*Texto fornecido*
──────────

21 fevereiro 2008

"ME LARGA!" (e me abraça!)

CONTARDO CALLIGARIS

As separações são decididas por dinâmica que pouco tem a ver com os defeitos do outro

Às vezes, milagrosamente, um psicanalista consegue transmitir os resultados de sua experiência clínica do jeito certo: sem simplificar, mas sendo mais cuidadoso com o leitor leigo do que preocupado em impressionar a turma dos colegas.
É o caso do livro de Marcel Rufo, "Me Larga! Separar-se para Crescer", recentemente traduzido em português pela Martins Fontes.
Rufo, 62, francês, terapeuta de crianças e adolescentes, segue passo a passo as peregrinações pelas quais o indivíduo conquista sua autonomia, ou seja, o difícil caminho que leva da fusão inicial com a mãe à independência rebelde do adolescente.
Ao longo do percurso, ele apresenta inúmeras vinhetas clínicas: crianças agressivas, infelizes na escola, com enuresia, pré-adolescentes adotados ou que se imaginam sê-lo, outros que fogem sem parar, jovens que se drogam ou querem acabar com sua vida, assim como pais que largam os filhos cedo demais e outros que não os largam nunca.
Mas "Me Larga!" não é apenas um livro para pais e filhos sobre as dores do crescimento. A leitura é, para qualquer um, uma ocasião imperdível para refletir um pouco sobre o conflito (que nunca pára de nos assolar) entre nossos sonhos de sossego e nossos anseios de independência -conflito especialmente complicado, aliás, porque ele se repete dentro de cada um dos campos que nele se enfrentam: o amparo da dependência é também o porto seguro que (mesmo remoto e fantasiado) nos dá a força de continuar navegando para o largo, e não há liberdade sem a nostalgia de um lar que nos prenderia.

──────────

Dados coletados
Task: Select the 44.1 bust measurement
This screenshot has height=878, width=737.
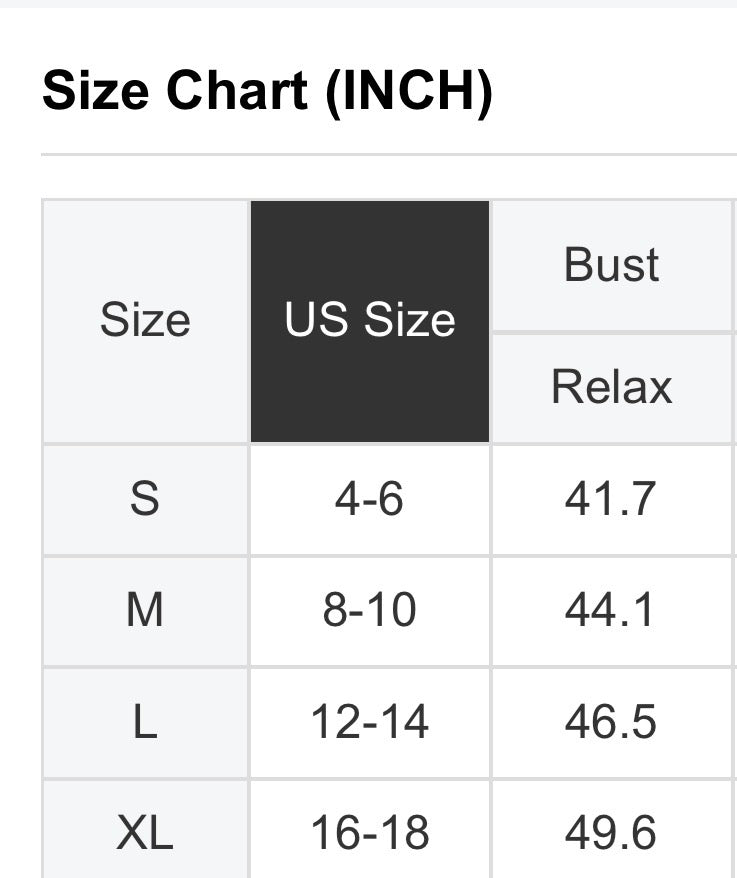Action: tap(611, 610)
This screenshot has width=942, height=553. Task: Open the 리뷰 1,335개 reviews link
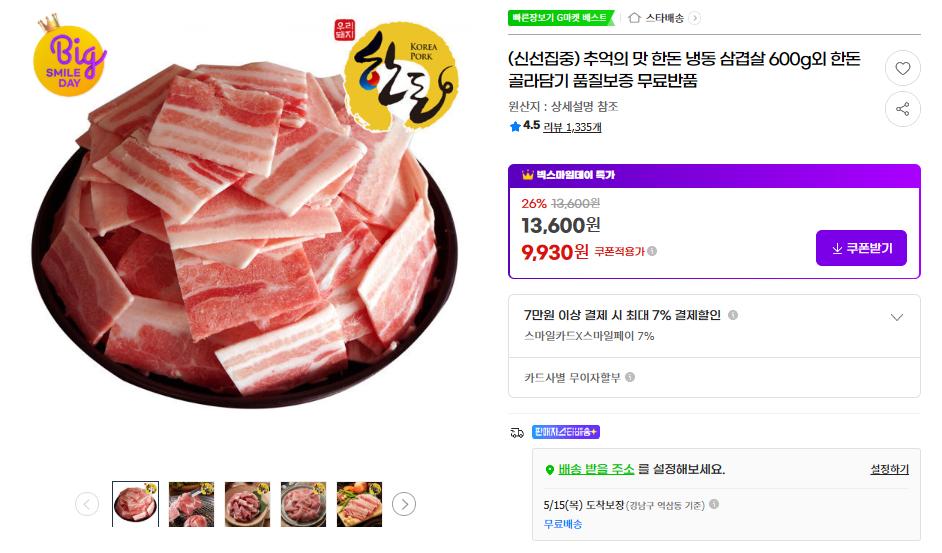(x=573, y=127)
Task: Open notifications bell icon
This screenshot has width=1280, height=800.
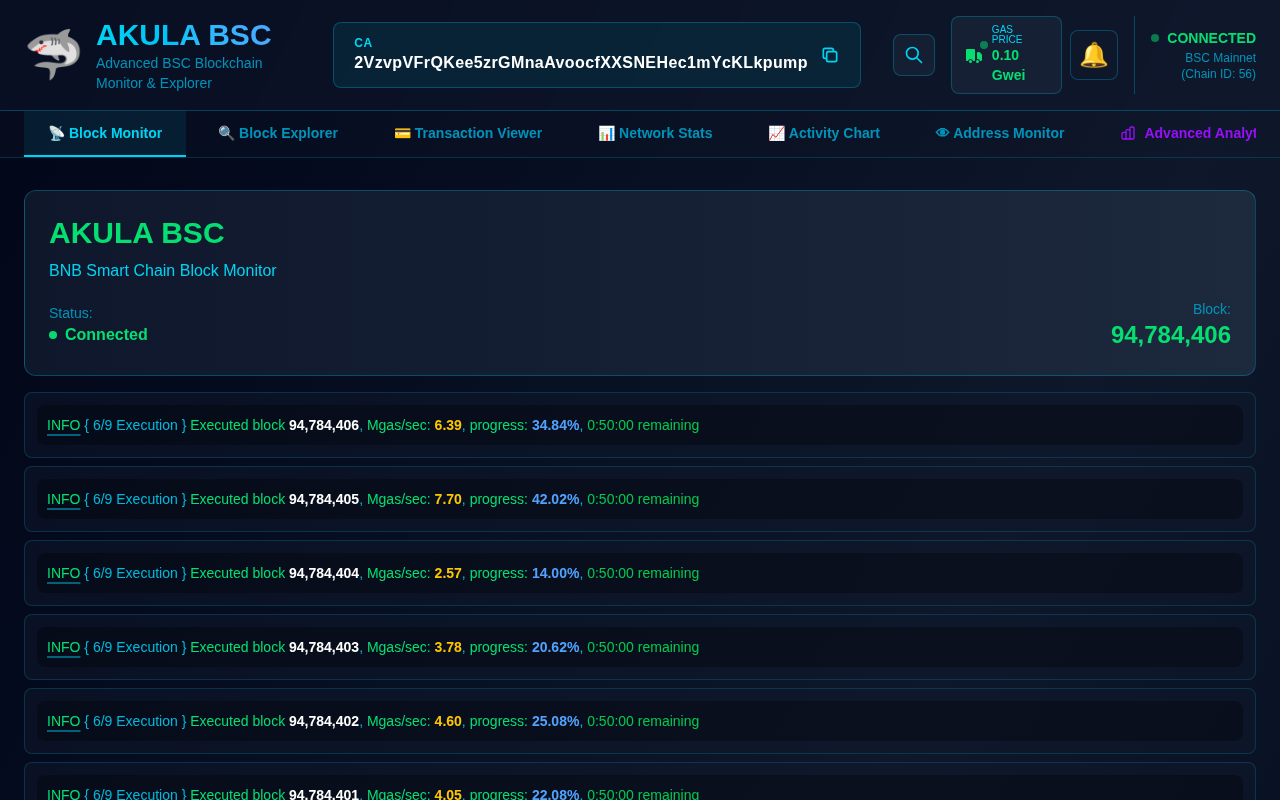Action: tap(1093, 55)
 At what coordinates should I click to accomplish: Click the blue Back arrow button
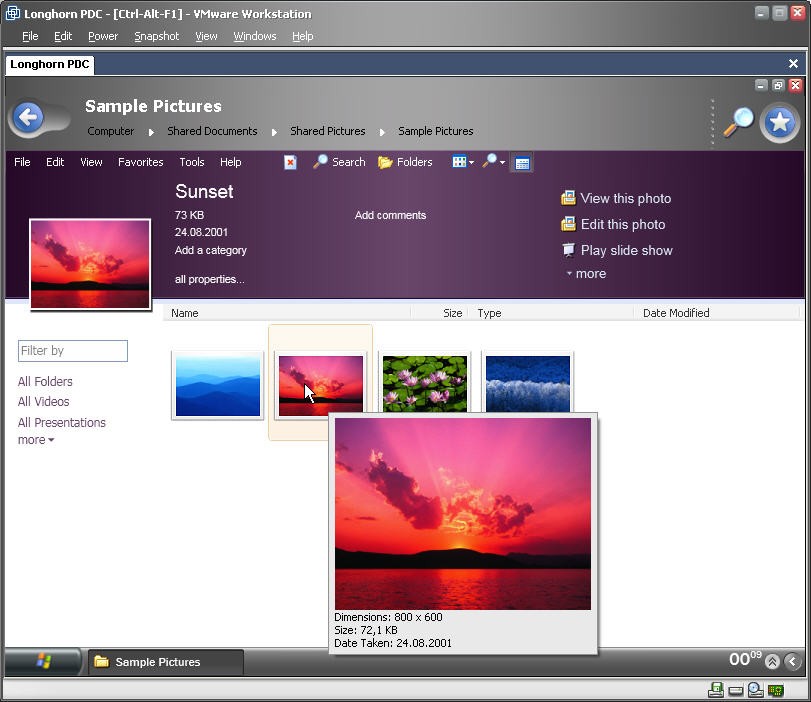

──────────

*Tarefa a realizar*
Continue o texto sobre o livro "Me Larga!" a partir da última frase apresentada.

*Espaço de resposta*
Como escreve Rufo: "Prender-se, desprender-se, voltar, sair novamente, encontrar, abandonar... Toda a nossa vida segue esse movimento permanente". E relacionar-se significa encontrar um mágico equilíbrio nesse movimento: "Cada qual precisa do outro para se construir e se conquistar, para se tranqüilizar às vezes, e para compartilhar momentos, idéias e desejos. O outro é precioso na medida em que representa uma abertura para o mundo".
Ou seja: a solução do conflito entre dependência e autonomia nunca é definitiva e é um paradoxo. Como é possível encontrar amarras que nos libertem?
Em suma, o conflito entre nossa necessidade de amparo e apego e, do outro lado, nossa sede de separação e independência é central na constituição de nossa subjetividade e continua crucial durante a vida toda. Sugiro um exemplo.
Em geral, atribuímos tanto os apaixonamentos quantos as separações de nossa vida amorosa ao outro, que se revela, segundo os casos, sublime, incompetente ou sacana. Ou então, às circunstâncias, facilitadoras ou infelizes. Mas talvez os percalços de nossa vida amorosa sejam decididos por uma luta que se trava dentro de nós e que pouco tem a ver com as qualidades e os defeitos do outro ou com as adversidades do mundo.
Talvez a gente se apaixone e se separe sobretudo conforme o ritmo do antigo e inesgotável conflito interno entre nossas aspirações de navegador solitário (a imagem é de Rufo) e nossa nostalgia de uma fusão na qual, enfim, poderíamos descansar de vez. Prova disso?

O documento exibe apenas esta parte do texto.